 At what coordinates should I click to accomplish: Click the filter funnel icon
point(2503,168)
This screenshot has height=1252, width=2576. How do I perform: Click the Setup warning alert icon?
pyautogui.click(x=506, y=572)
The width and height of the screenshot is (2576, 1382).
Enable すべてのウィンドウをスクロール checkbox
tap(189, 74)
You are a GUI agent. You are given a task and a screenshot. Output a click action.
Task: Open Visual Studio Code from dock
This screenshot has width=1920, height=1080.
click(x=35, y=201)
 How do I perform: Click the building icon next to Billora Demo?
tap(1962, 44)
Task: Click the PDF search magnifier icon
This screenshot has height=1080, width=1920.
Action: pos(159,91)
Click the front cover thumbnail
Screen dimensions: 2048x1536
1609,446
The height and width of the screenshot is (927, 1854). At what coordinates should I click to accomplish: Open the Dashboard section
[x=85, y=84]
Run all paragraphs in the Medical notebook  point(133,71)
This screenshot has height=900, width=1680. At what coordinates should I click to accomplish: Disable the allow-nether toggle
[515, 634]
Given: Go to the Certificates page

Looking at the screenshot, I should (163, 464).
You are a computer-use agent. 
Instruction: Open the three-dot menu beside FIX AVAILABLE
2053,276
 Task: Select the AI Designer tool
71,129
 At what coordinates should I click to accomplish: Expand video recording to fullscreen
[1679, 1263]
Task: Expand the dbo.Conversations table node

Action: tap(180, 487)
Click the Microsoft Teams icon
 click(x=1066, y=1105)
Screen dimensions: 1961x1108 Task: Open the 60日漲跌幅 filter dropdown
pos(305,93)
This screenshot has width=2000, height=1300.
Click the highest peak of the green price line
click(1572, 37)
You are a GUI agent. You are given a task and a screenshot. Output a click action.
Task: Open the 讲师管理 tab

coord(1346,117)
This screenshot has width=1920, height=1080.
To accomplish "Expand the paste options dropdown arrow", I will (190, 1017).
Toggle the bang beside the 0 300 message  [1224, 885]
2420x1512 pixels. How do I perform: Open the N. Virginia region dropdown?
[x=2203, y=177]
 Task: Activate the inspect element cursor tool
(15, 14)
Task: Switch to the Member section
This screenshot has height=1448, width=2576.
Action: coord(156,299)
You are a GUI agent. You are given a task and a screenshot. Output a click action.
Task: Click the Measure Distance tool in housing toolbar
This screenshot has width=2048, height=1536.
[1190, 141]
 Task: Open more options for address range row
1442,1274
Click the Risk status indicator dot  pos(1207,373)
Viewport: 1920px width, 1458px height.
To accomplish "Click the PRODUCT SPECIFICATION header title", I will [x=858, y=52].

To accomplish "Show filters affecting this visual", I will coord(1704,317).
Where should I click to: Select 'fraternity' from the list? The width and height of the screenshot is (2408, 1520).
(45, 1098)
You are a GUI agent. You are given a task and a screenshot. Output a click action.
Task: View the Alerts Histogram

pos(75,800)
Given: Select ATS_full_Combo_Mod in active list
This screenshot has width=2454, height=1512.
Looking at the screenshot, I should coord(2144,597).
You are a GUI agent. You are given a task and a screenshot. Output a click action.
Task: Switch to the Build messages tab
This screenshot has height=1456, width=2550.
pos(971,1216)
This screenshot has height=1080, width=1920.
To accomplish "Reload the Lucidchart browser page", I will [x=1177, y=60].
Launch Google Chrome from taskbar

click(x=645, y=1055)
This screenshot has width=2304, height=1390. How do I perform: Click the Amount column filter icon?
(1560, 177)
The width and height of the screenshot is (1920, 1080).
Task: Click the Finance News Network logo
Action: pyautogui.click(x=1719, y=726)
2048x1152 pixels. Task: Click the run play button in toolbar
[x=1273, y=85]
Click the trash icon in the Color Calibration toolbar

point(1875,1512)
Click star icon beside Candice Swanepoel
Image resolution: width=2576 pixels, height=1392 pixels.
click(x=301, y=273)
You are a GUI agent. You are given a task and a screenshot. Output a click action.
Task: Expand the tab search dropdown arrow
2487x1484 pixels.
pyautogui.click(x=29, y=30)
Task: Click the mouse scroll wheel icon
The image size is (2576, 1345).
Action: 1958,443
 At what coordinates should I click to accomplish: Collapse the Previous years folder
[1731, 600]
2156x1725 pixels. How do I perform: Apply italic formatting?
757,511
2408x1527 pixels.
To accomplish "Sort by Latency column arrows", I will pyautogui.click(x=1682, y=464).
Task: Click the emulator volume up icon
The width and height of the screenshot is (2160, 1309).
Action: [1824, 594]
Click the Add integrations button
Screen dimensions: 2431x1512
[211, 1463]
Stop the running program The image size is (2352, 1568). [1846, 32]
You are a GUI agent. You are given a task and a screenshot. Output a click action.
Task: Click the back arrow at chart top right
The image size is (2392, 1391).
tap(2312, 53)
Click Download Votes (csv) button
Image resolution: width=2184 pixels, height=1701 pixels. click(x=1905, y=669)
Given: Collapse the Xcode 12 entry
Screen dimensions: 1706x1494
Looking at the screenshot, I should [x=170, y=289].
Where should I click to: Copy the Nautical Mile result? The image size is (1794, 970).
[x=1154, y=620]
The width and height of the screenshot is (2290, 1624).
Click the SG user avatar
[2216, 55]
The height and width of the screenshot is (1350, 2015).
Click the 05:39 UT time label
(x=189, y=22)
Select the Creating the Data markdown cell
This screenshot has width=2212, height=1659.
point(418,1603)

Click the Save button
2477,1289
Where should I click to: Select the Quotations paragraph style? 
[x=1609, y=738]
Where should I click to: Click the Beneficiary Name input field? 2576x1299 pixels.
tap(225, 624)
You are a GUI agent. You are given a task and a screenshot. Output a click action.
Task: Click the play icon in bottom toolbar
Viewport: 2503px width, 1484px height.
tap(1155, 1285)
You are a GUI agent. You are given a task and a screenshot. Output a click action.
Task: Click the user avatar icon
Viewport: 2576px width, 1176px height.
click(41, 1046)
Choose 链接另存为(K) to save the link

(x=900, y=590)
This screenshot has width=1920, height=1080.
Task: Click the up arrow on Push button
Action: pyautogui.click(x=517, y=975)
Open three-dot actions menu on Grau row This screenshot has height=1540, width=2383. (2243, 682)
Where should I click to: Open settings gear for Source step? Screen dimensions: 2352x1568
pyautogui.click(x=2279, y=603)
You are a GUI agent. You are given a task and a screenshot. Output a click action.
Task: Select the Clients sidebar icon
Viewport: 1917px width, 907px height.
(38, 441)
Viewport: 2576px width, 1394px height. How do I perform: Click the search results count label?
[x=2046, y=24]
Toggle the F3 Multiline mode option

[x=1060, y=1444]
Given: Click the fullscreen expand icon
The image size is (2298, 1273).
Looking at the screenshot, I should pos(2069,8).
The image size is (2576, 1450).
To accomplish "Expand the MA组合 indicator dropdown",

━━━

▶ **WORK REQUIRED**: Write out the complete listing above, exactly as it reads.

▶ **RESULT BELOW**:
 At what coordinates should I click to accomplish: Click the filter funnel icon
point(2503,168)
This screenshot has height=1252, width=2576. How do I perform: Click the Setup warning alert icon?
pyautogui.click(x=506, y=572)
The width and height of the screenshot is (2576, 1382).
Enable すべてのウィンドウをスクロール checkbox
tap(189, 74)
You are a GUI agent. You are given a task and a screenshot. Output a click action.
Task: Open Visual Studio Code from dock
This screenshot has width=1920, height=1080.
click(x=35, y=201)
 How do I perform: Click the building icon next to Billora Demo?
tap(1962, 44)
Task: Click the PDF search magnifier icon
This screenshot has height=1080, width=1920.
Action: pos(159,91)
Click the front cover thumbnail
Screen dimensions: 2048x1536
1609,446
The height and width of the screenshot is (927, 1854). At what coordinates should I click to accomplish: Open the Dashboard section
[x=85, y=84]
Run all paragraphs in the Medical notebook  point(133,71)
This screenshot has height=900, width=1680. At what coordinates should I click to accomplish: Disable the allow-nether toggle
[515, 634]
Given: Go to the Certificates page

Looking at the screenshot, I should (163, 464).
You are a computer-use agent. 
Instruction: Open the three-dot menu beside FIX AVAILABLE
2053,276
 Task: Select the AI Designer tool
71,129
 At what coordinates should I click to accomplish: Expand video recording to fullscreen
[1679, 1263]
Task: Expand the dbo.Conversations table node

Action: tap(180, 487)
Click the Microsoft Teams icon
 click(x=1066, y=1105)
Screen dimensions: 1961x1108 Task: Open the 60日漲跌幅 filter dropdown
pos(305,93)
This screenshot has width=2000, height=1300.
Click the highest peak of the green price line
click(1572, 37)
You are a GUI agent. You are given a task and a screenshot. Output a click action.
Task: Open the 讲师管理 tab

coord(1346,117)
This screenshot has width=1920, height=1080.
To accomplish "Expand the paste options dropdown arrow", I will (190, 1017).
Toggle the bang beside the 0 300 message  [1224, 885]
2420x1512 pixels. How do I perform: Open the N. Virginia region dropdown?
[x=2203, y=177]
 Task: Activate the inspect element cursor tool
(15, 14)
Task: Switch to the Member section
This screenshot has height=1448, width=2576.
Action: coord(156,299)
You are a GUI agent. You are given a task and a screenshot. Output a click action.
Task: Click the Measure Distance tool in housing toolbar
This screenshot has width=2048, height=1536.
[1190, 141]
 Task: Open more options for address range row
1442,1274
Click the Risk status indicator dot  pos(1207,373)
Viewport: 1920px width, 1458px height.
To accomplish "Click the PRODUCT SPECIFICATION header title", I will [x=858, y=52].

To accomplish "Show filters affecting this visual", I will coord(1704,317).
Where should I click to: Select 'fraternity' from the list? The width and height of the screenshot is (2408, 1520).
(45, 1098)
You are a GUI agent. You are given a task and a screenshot. Output a click action.
Task: View the Alerts Histogram

pos(75,800)
Given: Select ATS_full_Combo_Mod in active list
This screenshot has width=2454, height=1512.
Looking at the screenshot, I should coord(2144,597).
You are a GUI agent. You are given a task and a screenshot. Output a click action.
Task: Switch to the Build messages tab
This screenshot has height=1456, width=2550.
pos(971,1216)
This screenshot has height=1080, width=1920.
To accomplish "Reload the Lucidchart browser page", I will [x=1177, y=60].
Launch Google Chrome from taskbar

click(x=645, y=1055)
This screenshot has width=2304, height=1390. How do I perform: Click the Amount column filter icon?
(1560, 177)
The width and height of the screenshot is (1920, 1080).
Task: Click the Finance News Network logo
Action: pyautogui.click(x=1719, y=726)
2048x1152 pixels. Task: Click the run play button in toolbar
[x=1273, y=85]
Click the trash icon in the Color Calibration toolbar

point(1875,1512)
Click star icon beside Candice Swanepoel
Image resolution: width=2576 pixels, height=1392 pixels.
click(x=301, y=273)
You are a GUI agent. You are given a task and a screenshot. Output a click action.
Task: Expand the tab search dropdown arrow
2487x1484 pixels.
pyautogui.click(x=29, y=30)
Task: Click the mouse scroll wheel icon
The image size is (2576, 1345).
Action: 1958,443
 At what coordinates should I click to accomplish: Collapse the Previous years folder
[1731, 600]
2156x1725 pixels. How do I perform: Apply italic formatting?
757,511
2408x1527 pixels.
To accomplish "Sort by Latency column arrows", I will pyautogui.click(x=1682, y=464).
Task: Click the emulator volume up icon
The width and height of the screenshot is (2160, 1309).
Action: [1824, 594]
Click the Add integrations button
Screen dimensions: 2431x1512
[211, 1463]
Stop the running program The image size is (2352, 1568). [1846, 32]
You are a GUI agent. You are given a task and a screenshot. Output a click action.
Task: Click the back arrow at chart top right
The image size is (2392, 1391).
tap(2312, 53)
Click Download Votes (csv) button
Image resolution: width=2184 pixels, height=1701 pixels. click(x=1905, y=669)
Given: Collapse the Xcode 12 entry
Screen dimensions: 1706x1494
Looking at the screenshot, I should [x=170, y=289].
Where should I click to: Copy the Nautical Mile result? The image size is (1794, 970).
[x=1154, y=620]
The width and height of the screenshot is (2290, 1624).
Click the SG user avatar
[2216, 55]
The height and width of the screenshot is (1350, 2015).
Click the 05:39 UT time label
(x=189, y=22)
Select the Creating the Data markdown cell
This screenshot has width=2212, height=1659.
point(418,1603)

Click the Save button
2477,1289
Where should I click to: Select the Quotations paragraph style? 
[x=1609, y=738]
Where should I click to: Click the Beneficiary Name input field? 2576x1299 pixels.
tap(225, 624)
You are a GUI agent. You are given a task and a screenshot. Output a click action.
Task: Click the play icon in bottom toolbar
Viewport: 2503px width, 1484px height.
tap(1155, 1285)
You are a GUI agent. You are given a task and a screenshot. Output a click action.
Task: Click the user avatar icon
Viewport: 2576px width, 1176px height.
click(41, 1046)
Choose 链接另存为(K) to save the link

(x=900, y=590)
This screenshot has width=1920, height=1080.
Task: Click the up arrow on Push button
Action: pyautogui.click(x=517, y=975)
Open three-dot actions menu on Grau row This screenshot has height=1540, width=2383. (2243, 682)
Where should I click to: Open settings gear for Source step? Screen dimensions: 2352x1568
pyautogui.click(x=2279, y=603)
You are a GUI agent. You are given a task and a screenshot. Output a click action.
Task: Select the Clients sidebar icon
Viewport: 1917px width, 907px height.
(38, 441)
Viewport: 2576px width, 1394px height. How do I perform: Click the search results count label?
[x=2046, y=24]
Toggle the F3 Multiline mode option

[x=1060, y=1444]
Given: Click the fullscreen expand icon
The image size is (2298, 1273).
Looking at the screenshot, I should pos(2069,8).
The image size is (2576, 1450).
To accomplish "Expand the MA组合 indicator dropdown",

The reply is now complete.